Он с трудом подавил в себе это желание. Хватит, господа начальники, сами свои проблемы решайте, а мы ученые, помним, чем за инициативу расплачиваться приходится.
– Так, здесь не пройдем. Давайте вправо, к Висле, – скомандовал сотник.
– Куда мы все же? – приостановившись, спросил Уваров у автоматчика Стаха, который все время странным образом оказывался с ним рядом в каждый острый момент.
Чтобы подтвердить свою привязанность к общим идеалам, Валерий тоже ударил рукояткой пистолета по стеклу довольно жалкого ларька, внутри которого сжалась худенькая девчонка-продавщица. Выхватил несколько банок пива и блок американских сигарет.
– Скажешь хозяину – на благо революции, – то ли издевательски, то ли успокаивающе крикнул он. – Держи, пей, – протянул банку Стаху.
– Вот это ты зря, – поморщился тот. – С мелкими хозяевами мы не воюем. Им и так жрать нечего…
Обернулся и бросил внутрь ларька несколько скомканных десятирублевок, только что украденных у ювелира.
– Разбираться надо, – назидательно сказал он Валерию, после чего пиво все-таки взял.
– Мне ваших заморочек не понять, – ответил Уваров. – Гулять так гулять. Пока не появилась Королевская конная полиция…
– И не выписала штраф за нарушение общественного порядка, – поддержал Стах его шутку. – Только если наша появится, вместо штрафа будет шквальный огонь на поражение из тяжелых пулеметов. Так что ходом, ходом…

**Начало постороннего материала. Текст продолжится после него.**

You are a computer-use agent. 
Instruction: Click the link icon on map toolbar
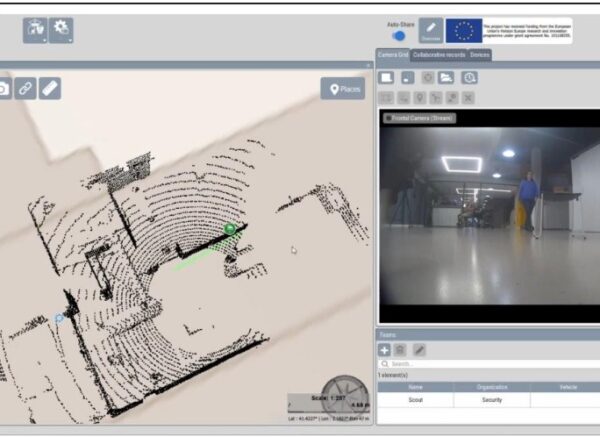click(26, 89)
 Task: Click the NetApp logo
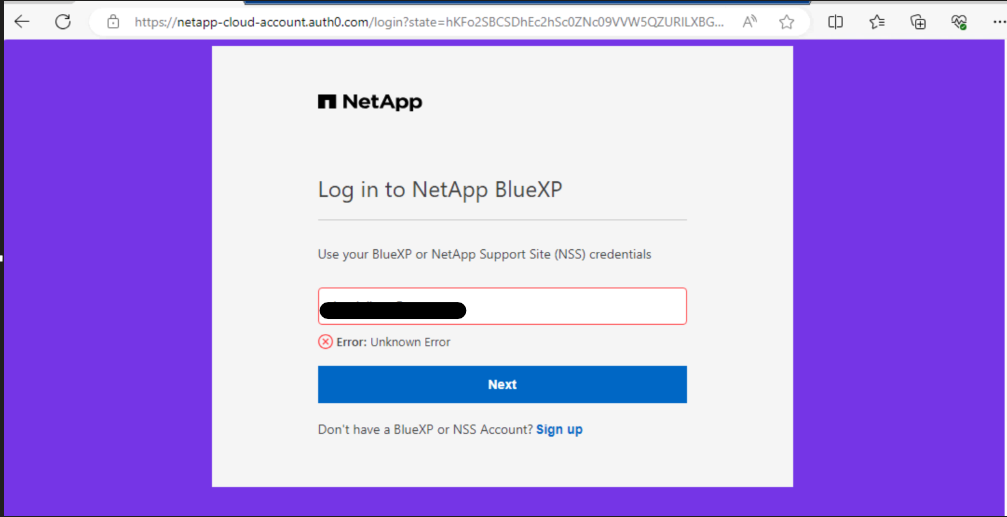coord(370,102)
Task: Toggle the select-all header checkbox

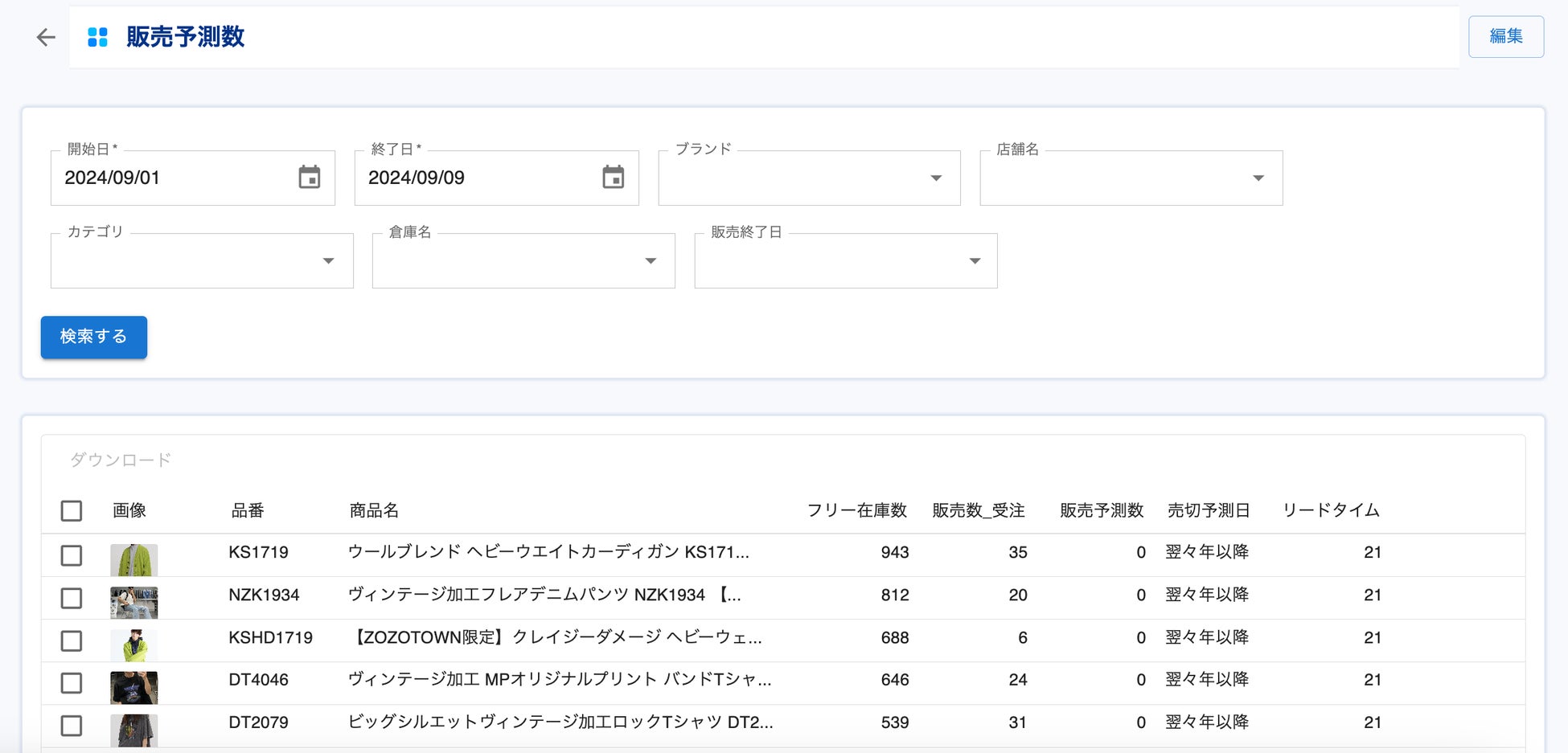Action: click(72, 511)
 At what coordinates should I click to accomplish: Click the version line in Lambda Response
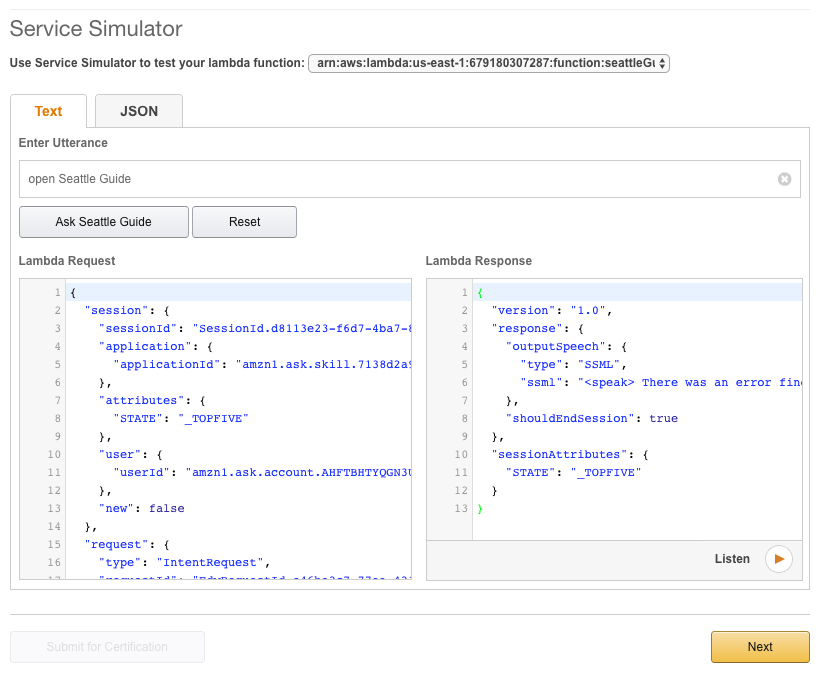pyautogui.click(x=550, y=310)
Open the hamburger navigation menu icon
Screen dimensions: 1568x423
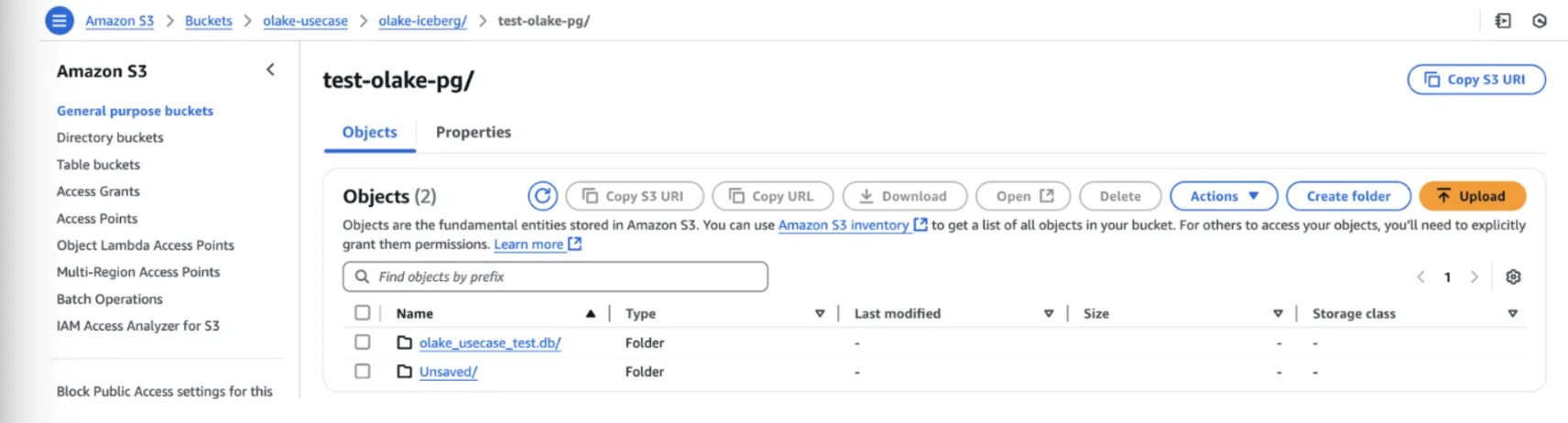pyautogui.click(x=60, y=20)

– Да куда же, в конце концов? Что вы все темните? Национальный банк брать – я готов. Правительство менять – танки не дадут, сам видел. Стоило из Канады лететь, чтобы с такими, как вы, связываться…

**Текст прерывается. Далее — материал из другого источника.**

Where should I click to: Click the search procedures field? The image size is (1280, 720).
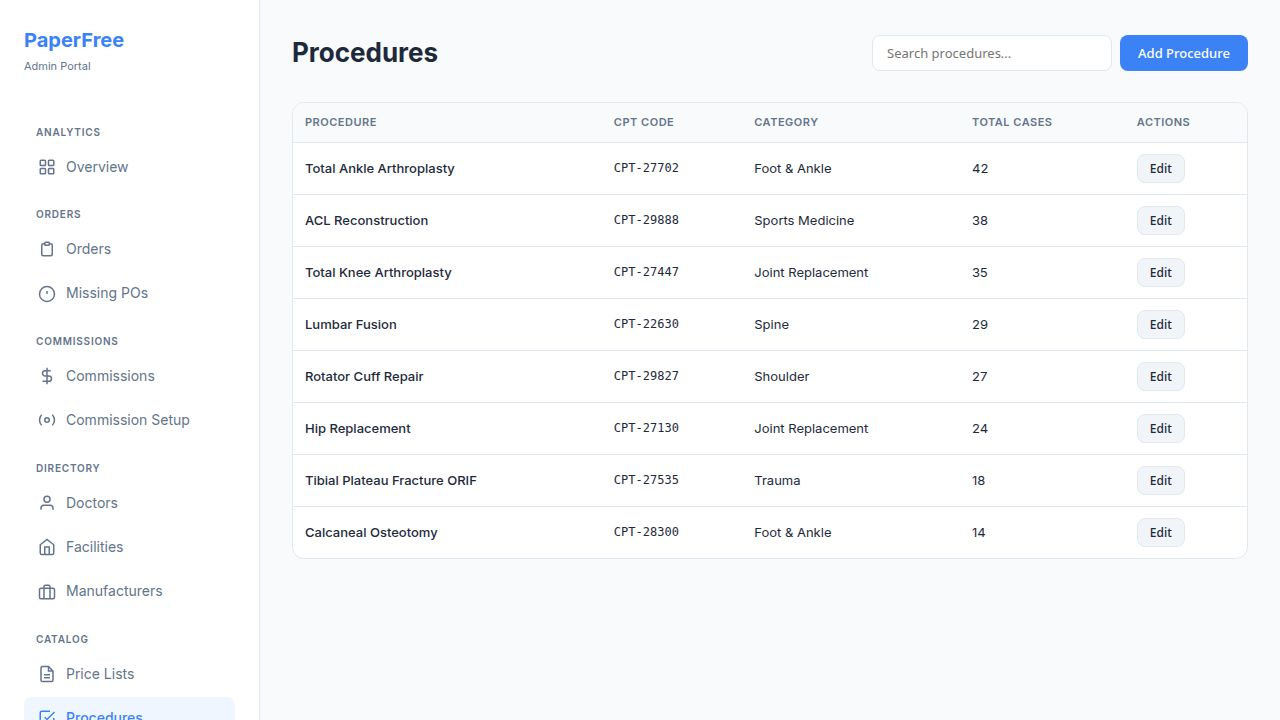pyautogui.click(x=991, y=53)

– Чего-то не нравится? – как черт из табакерки возник за плечом сотник.
– Не нравится, – смело, почти грубо ответил поручик. А чего ему стесняться? По легенде он – человек из другого мира, совсем с другими обычаями и степенью личной свободы. Случай свел с людьми, которые поначалу понравились, а сейчас вдруг разонравились. Имеет все основания послать их подальше.

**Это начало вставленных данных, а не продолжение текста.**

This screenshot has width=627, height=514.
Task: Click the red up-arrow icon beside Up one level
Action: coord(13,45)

– Я не шестерка, чтоб бегать за вами по улицам. Еще и учат всякие, что можно, что нельзя. Я за свободу бороться приехал, а не ларьки грабить. Я все сказал! – И – рука снова на пистолете, который давно переложен из плечевой кобуры в боковой карман. Мол, поостерегись, парень, как бы ты себя ни называл.
– Что? Ты – пушкой мне грозишь? Мне?
Кшиштоф явно начал заводиться. Да и то. С раннего утра, наверное, мечется по улицам, все это организовывая, в пределах своей компетенции, конечно. Пьет постоянно, как Валерий заметил, по паре глотков каждые пятнадцать-двадцать минут. Не пьянеет впрямую из-за того же нервного возбуждения. И совсем ничего не ест. Тут взбесишься, особенно если уже вообразил себя этаким Наполеоном на Аркольском мосту.